There are several techniques exemplified in Act 1 Scene 5 that bring around numerous emotions among the audience. These can promote a variety of reactions, sometimes humorous, others gut-wrenching. Either way, all the techniques illustrate to the spectators how illustrious this play, based upon two intense lovers and the extremes that they pass through to withhold their passion, can be.
To begin with, Romeo and Juliet’ begins with an exhilarating prologue consisting of various forms of word play to produce a synopsis of the upcoming play. After finishing, this prologue’ leaves the audience awaiting the forthcoming after formulating vivid perceptions in their head, or perhaps even frustrated that the whole play has been revealed. This places knowledge of the upcoming play in the spectators’ minds. To understand why Shakespeare decided to use this absurd technique that nowadays would be considered to ruin the play from some points of view, one must trace back to the conditions inside theatres way back in the 16th Century.

## TASKS FOR THIS EXERCISE
a) In the essay on Romeo and Juliet, why might the audience feel frustrated once the prologue is over?
b) Do these statements agree with the essay on Romeo and Juliet? Answer yes or no for each, and quote the deciding words. (i) The prologue uses several forms of word play. (ii) The techniques in Act 1 Scene 5 produce only humorous reactions. (iii) Understanding Shakespeare's choice of prologue requires looking back at conditions in 16th-century theatres.

## RAW DATA
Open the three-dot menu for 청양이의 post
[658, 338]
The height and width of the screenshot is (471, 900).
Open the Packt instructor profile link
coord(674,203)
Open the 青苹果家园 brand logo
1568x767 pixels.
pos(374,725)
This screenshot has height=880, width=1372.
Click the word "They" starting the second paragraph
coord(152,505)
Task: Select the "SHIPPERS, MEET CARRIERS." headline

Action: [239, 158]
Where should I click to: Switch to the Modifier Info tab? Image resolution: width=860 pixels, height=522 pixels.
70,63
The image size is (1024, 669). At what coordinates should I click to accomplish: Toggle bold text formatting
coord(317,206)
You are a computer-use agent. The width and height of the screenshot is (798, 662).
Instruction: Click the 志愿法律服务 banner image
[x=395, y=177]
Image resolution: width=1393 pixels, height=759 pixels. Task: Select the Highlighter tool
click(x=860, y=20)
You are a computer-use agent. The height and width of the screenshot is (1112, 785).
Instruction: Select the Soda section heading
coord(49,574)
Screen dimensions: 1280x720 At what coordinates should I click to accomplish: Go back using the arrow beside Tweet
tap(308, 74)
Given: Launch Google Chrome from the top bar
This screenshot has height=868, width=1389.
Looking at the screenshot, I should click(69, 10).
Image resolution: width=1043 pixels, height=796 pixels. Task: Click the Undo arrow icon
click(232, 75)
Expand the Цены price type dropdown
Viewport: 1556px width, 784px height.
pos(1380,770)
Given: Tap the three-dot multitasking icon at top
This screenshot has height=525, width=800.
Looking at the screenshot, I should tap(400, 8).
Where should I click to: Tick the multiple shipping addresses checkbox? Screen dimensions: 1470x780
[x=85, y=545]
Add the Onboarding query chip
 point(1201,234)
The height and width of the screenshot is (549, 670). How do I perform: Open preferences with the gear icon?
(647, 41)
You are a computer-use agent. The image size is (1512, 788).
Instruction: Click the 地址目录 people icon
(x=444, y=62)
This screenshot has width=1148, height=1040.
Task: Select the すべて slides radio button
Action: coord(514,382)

## ANSWERS BY TASK
a) They might feel frustrated because the whole play has been revealed. The prologue gives a synopsis of the upcoming play.

b)
(i) Yes: "consisting of various forms of word play to produce a synopsis of the upcoming play"
(ii) No: "sometimes humorous, others gut-wrenching"
(iii) Yes: "one must trace back to the conditions inside theatres way back in the 16th Century"